As bgamari pointed out (https://gitlab.haskell.org/ghc/ghc/-/issues/24642#note_557676) totally parallel compilation doesn't work for C++ code using C++ modules; when using C++ modules, compilation units must be compiled in topological order with respect to module dependencies. As an extra note, it looks to me that it might be impossible to compile C++ modules with clang using cabal's native sources feature, because the output files for each module must end in the .pch suffix, but GHC won't do this for you.

I suggest that detecting this topological order and compiling respecting it is feasible, because clang, gcc and Visual C++ all support dumping the module dependencies of C++ files, which we can collect to generate a compilation order. We could hypothetically compute this in cabal and then pass that to ghc.

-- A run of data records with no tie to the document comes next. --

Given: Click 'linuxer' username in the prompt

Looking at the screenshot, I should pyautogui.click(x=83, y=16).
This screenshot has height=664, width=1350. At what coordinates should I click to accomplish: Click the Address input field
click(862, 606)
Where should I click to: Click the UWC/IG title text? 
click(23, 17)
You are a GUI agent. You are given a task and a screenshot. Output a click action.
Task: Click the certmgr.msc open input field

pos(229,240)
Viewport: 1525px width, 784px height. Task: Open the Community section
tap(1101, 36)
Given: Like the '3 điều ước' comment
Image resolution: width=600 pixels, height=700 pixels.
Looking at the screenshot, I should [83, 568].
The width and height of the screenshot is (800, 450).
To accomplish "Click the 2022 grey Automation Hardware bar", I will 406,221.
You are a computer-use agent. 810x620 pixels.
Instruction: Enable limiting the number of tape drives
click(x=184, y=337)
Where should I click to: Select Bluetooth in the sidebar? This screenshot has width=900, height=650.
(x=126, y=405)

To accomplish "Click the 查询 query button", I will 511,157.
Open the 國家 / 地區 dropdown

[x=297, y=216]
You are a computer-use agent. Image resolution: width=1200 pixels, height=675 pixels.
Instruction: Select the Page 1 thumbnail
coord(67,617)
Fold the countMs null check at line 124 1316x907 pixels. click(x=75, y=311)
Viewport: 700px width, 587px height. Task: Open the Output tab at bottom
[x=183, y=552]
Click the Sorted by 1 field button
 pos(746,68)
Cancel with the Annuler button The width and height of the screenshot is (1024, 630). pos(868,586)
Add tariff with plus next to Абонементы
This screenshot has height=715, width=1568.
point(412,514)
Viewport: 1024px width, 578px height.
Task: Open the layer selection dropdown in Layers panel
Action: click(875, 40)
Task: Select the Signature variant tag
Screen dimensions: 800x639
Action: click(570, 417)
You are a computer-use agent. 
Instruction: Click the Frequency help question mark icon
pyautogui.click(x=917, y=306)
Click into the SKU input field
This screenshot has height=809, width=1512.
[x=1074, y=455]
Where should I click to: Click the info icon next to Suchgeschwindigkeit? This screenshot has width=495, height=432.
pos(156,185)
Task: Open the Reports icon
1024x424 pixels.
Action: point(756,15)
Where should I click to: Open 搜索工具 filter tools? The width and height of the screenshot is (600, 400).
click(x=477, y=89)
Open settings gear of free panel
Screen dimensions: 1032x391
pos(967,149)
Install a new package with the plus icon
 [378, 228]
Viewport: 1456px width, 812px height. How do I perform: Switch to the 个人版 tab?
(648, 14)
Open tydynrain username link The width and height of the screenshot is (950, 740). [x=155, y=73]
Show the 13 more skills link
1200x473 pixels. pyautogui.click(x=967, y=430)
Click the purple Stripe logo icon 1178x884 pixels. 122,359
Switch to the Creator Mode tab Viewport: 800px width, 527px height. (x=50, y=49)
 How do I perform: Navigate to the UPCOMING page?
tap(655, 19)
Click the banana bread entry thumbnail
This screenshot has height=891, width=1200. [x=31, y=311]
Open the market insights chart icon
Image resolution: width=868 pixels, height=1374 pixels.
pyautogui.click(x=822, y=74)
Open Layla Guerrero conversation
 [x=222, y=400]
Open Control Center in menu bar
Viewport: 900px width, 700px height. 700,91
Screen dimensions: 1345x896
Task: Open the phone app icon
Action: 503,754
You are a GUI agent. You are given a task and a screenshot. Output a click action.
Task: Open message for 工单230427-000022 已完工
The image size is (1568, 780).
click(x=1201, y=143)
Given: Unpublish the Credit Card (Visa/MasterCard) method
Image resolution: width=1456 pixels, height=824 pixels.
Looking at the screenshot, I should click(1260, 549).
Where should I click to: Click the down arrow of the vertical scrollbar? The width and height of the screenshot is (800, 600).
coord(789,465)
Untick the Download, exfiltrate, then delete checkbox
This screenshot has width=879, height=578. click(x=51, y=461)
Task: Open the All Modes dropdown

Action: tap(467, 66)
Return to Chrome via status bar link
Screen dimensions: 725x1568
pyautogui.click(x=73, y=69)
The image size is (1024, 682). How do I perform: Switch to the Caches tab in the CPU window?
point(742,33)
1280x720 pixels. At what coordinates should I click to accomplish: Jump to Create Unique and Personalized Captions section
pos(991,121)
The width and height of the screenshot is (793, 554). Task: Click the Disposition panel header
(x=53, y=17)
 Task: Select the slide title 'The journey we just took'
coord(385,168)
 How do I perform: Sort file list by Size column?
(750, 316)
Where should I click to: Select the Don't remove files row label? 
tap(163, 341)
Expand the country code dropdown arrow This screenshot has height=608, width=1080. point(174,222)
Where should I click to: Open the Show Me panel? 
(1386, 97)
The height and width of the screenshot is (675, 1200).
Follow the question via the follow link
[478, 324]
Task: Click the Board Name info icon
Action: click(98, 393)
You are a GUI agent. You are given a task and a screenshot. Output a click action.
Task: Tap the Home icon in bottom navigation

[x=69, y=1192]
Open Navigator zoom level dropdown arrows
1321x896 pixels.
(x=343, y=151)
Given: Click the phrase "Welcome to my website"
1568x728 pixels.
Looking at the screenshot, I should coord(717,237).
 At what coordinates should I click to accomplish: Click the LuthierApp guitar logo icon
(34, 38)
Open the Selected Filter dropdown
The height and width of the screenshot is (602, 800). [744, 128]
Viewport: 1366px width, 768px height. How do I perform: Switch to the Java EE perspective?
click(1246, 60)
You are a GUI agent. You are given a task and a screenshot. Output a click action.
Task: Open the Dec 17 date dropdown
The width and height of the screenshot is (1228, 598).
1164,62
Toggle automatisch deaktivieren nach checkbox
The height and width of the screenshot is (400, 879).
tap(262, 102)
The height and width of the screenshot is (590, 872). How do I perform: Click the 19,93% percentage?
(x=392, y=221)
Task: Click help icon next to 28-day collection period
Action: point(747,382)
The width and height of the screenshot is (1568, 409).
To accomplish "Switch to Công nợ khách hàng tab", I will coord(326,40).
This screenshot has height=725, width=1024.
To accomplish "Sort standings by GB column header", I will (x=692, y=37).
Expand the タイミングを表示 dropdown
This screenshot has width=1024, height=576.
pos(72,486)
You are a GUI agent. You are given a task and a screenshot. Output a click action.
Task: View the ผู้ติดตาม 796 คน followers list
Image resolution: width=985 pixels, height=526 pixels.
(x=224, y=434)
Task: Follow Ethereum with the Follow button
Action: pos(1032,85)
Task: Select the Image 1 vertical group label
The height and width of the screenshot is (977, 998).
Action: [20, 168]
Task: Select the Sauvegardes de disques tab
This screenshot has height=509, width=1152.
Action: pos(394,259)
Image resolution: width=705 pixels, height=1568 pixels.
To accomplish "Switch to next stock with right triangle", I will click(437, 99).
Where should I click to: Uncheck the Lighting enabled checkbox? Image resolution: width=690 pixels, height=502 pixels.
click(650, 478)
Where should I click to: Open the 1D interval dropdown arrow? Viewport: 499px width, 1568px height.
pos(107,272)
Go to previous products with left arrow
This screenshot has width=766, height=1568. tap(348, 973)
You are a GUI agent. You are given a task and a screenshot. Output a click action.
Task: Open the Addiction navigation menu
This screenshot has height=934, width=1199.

If this isn't feasible to do this in cabal, perhaps I can at least add a cabal flag allowing the user to disable parallel compilation of any particular type of native sources, or maybe in general, set a different -j flag for them. Performant compilation of C++ modules may be best done with special build system support, either inside GHC by adding it to ghc --make, or by invoking an external build system and bundling the results with the extra-bundled-libraries cabal feature. I will note that it seems a project large enough to benefit from C++ modules for compilation performance is also likely large enough that not using parallelism would be a serious blow for its compilation performance, so I don't know how practical this really is in practice.

Edit: I just noticed that #9938 also exists.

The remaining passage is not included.